Aux yeux de ses interlocuteurs et du public, Mary Gauthier peut paraître pragmatique, terre-à-terre, voire stoïque. Ce qui ne semblerait pas si inhabituel si ce n’était de ses chansons, dont la charge émotionnelle laisse parfois son public pantois. Sa musique perce les recoins les plus sombres de l’âme pour en extraire des vérités universelles, gages de la complicité humaine.


La vulnérabilité de son auditoire lui est familière : elle s’apparente à la sienne, aux incertitudes qu’elle a longuement auscultées au point d’en laisser derrière elle la peur et la solitude qui, jusqu’alors, la poussaient à fuir. À l’âge de 35 ans, Mary Gauthier découvre l’auteure-compositrice en elle grâce à la sobriété; elle suit dès lors une trajectoire mieux définie.

Nombreux ont fait l’éloge de ses six albums (l’Americana Music Association lui a décerné le titre de nouvel artiste/artiste émergent de l’année pour son album Mercy Now (2005), et The Foundling (2011) a remporté la troisième place dans la catégorie Album de l’année du LA Times), et ses chansons ont attiré les louanges de Bob Dylan et de Tom Waits, en plus d’être enregistrées par Jimmy Buffet, Blake Shelton et bien d’autres. Malgré le succès de son œuvre, l’auteure-compositrice a voulu peaufiner son art avant de franchir une autre étape importante de sa carrière – celle d’enregistrer un album live.

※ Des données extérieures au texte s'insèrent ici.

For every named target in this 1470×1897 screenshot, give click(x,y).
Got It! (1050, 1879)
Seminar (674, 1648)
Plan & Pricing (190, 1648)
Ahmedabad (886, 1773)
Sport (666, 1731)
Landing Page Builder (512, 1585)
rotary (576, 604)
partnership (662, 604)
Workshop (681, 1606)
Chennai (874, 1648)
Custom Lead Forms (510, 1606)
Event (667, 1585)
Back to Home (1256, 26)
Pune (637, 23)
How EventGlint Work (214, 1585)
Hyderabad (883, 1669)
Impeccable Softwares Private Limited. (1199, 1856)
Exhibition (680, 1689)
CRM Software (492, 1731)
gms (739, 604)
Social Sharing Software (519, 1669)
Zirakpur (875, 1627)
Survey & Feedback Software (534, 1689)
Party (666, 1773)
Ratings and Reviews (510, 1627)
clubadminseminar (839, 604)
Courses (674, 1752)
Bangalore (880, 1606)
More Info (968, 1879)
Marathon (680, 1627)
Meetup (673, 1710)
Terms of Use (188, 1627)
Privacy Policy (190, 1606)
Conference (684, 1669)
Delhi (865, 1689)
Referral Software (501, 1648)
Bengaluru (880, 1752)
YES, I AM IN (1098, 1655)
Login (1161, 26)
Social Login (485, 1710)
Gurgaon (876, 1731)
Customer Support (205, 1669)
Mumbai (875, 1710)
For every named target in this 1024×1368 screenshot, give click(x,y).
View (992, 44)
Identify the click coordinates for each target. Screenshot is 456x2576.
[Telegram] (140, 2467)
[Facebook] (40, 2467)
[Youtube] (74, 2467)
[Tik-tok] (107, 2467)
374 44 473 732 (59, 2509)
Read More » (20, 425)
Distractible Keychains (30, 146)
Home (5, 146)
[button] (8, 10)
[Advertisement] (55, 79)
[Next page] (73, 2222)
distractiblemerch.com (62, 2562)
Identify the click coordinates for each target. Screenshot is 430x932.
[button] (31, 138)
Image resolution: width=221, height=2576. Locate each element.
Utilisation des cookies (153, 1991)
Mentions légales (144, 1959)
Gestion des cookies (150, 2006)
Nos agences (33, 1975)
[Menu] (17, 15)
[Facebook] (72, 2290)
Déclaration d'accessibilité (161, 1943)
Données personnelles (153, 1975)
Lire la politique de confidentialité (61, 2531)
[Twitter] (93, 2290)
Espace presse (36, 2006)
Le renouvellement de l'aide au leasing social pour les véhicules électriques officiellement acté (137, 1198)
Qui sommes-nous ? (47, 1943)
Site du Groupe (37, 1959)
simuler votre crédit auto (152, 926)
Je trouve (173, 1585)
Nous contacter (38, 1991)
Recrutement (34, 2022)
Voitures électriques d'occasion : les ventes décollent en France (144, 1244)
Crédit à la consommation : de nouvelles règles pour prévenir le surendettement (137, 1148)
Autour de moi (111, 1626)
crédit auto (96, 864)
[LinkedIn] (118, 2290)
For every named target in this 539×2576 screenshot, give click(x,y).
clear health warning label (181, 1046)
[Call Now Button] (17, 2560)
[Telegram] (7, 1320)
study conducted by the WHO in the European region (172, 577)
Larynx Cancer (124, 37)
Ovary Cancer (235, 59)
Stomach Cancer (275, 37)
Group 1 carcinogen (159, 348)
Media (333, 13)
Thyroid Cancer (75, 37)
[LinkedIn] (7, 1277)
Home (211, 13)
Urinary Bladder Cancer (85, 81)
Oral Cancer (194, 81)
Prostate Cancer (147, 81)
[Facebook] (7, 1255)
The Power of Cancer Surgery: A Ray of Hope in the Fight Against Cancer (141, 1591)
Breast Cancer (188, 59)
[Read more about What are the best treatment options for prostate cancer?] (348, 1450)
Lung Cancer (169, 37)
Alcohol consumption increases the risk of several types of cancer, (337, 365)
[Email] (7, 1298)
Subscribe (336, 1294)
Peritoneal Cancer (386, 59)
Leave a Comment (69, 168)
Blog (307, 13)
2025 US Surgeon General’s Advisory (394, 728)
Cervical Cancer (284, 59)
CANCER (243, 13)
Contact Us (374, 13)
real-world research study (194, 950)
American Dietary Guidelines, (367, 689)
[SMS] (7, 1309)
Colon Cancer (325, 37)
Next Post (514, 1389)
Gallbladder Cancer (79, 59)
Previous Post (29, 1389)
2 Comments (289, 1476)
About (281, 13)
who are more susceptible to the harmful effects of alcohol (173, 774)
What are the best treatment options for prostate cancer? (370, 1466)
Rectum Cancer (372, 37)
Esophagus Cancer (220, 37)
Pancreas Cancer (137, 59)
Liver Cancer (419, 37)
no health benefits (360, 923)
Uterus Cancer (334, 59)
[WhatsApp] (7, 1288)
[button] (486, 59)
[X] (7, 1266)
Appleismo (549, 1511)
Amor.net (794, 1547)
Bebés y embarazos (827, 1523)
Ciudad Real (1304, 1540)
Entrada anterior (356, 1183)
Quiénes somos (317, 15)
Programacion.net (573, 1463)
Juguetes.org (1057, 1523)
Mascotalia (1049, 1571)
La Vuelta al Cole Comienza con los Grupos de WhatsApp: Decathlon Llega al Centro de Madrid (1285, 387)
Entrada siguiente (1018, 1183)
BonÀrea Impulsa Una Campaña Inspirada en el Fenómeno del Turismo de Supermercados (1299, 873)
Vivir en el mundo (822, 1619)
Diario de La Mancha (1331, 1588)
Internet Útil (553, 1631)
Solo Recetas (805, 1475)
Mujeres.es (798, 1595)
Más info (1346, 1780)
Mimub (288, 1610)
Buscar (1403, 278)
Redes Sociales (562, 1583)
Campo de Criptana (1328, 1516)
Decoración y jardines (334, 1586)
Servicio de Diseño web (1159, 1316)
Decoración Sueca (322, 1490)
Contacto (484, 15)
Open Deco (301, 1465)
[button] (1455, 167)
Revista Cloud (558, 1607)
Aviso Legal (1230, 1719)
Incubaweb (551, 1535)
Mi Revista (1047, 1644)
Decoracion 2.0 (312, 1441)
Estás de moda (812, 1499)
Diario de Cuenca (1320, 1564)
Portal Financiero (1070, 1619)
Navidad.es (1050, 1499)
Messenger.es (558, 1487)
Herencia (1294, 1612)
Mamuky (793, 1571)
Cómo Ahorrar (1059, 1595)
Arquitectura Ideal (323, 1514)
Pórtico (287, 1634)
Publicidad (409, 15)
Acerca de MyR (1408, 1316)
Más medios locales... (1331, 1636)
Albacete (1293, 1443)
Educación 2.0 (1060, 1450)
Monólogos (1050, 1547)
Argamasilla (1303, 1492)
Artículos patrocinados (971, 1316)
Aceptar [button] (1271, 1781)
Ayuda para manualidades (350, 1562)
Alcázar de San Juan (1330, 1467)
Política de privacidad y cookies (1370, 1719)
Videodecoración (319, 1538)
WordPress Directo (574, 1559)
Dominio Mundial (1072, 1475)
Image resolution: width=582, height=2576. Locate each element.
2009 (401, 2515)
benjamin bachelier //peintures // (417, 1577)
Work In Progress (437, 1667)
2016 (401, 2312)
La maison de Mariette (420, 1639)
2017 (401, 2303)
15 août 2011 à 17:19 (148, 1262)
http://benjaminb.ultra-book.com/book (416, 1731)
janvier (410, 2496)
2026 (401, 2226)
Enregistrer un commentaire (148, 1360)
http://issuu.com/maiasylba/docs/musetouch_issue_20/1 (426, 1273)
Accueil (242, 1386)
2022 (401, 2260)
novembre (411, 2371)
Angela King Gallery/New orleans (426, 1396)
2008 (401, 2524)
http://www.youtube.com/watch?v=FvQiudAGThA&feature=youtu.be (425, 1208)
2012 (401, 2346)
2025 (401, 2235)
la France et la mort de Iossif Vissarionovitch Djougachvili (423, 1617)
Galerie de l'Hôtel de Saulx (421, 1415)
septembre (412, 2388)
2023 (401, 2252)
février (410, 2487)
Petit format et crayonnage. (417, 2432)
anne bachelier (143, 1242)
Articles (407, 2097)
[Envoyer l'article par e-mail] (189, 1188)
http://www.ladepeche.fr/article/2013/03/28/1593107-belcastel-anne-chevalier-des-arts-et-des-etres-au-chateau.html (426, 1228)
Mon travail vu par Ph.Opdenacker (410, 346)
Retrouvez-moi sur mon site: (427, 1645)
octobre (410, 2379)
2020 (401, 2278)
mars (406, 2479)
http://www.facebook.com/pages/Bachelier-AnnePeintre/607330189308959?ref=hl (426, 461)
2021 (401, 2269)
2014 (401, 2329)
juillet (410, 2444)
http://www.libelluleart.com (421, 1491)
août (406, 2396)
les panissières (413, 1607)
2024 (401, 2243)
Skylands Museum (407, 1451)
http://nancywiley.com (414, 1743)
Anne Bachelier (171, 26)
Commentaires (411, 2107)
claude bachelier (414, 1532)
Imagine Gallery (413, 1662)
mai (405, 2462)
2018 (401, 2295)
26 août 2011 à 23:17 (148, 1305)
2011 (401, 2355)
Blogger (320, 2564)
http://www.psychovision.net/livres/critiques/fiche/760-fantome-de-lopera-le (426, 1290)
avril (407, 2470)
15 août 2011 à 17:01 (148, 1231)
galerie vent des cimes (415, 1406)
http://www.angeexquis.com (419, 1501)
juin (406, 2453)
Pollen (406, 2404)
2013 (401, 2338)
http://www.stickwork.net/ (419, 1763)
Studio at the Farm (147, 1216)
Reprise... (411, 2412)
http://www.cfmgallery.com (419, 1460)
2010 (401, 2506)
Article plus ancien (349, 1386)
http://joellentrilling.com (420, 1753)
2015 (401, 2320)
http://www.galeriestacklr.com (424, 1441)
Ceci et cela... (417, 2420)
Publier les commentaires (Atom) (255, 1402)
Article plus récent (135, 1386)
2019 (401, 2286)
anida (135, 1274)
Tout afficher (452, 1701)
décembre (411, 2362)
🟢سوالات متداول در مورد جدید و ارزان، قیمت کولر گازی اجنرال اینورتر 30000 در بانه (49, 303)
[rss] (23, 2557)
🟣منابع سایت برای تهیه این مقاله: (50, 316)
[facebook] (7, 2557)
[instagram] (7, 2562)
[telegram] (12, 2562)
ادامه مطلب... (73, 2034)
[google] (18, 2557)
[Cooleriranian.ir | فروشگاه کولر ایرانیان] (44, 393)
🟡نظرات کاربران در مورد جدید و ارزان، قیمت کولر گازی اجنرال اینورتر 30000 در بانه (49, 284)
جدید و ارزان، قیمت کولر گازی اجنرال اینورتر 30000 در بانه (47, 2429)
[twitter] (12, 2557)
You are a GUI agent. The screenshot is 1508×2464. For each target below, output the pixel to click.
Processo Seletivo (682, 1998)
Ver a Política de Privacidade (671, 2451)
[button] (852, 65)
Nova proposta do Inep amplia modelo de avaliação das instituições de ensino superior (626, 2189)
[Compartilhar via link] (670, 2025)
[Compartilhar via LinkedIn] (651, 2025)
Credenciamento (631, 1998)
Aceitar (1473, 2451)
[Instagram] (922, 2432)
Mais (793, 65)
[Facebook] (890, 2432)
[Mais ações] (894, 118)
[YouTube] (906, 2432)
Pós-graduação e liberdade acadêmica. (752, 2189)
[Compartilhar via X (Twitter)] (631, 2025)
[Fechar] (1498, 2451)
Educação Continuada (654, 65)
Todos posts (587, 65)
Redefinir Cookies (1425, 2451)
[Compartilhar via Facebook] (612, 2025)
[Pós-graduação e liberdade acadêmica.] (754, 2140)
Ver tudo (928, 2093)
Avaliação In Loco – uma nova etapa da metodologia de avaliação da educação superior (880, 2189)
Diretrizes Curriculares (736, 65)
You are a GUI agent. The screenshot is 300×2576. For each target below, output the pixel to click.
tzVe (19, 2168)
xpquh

Une fois sa technique au point, elle a capté la musique de Live at Blue Rock pendant un concert au Blue Rock Artist Ranch and Studio à Wimberley, en banlieue d’Austin, au Texas.

« On me demandait déjà depuis un certain temps d’enregistrer un CD live, mais je savais à l’époque que je n’étais pas prête, avoue l’artiste. Ces dix années dans les tranchées, je les ai passées sur le terrain, confrontée aux réalités des artistes – indifférence, maigres auditoires, sentiment d’impuissance. Chaque soir, un défi n’attendait pas l’autre. Mais les arts de la scène ne s’enseignent pas. On apprend sur le tas, sur la scène. C’est pourquoi ces dix années sur scène ont grandement profité à mon art. »

La résidante de Nashville, originaire de la Louisiane, est loin de se vanter – elle ne fait que rapporter les faits avec le pragmatisme qu’on lui connaît. C’est d’ailleurs avec cette même coloration qu’elle aborde les expériences ayant mené aux chansons extraordinaires que comporte son album, notamment les légendaires « I Drink », « Drag Queens in Limousines » et « Karla Faye ». Cette dernière pièce, qui raconte la condamnation célèbre de la meurtrière, s’ouvre sur des paroles qui font clairement allusion à la vie de son auteure : A little girl lost, her world full of pain. He said it feels good, she gave him her vein.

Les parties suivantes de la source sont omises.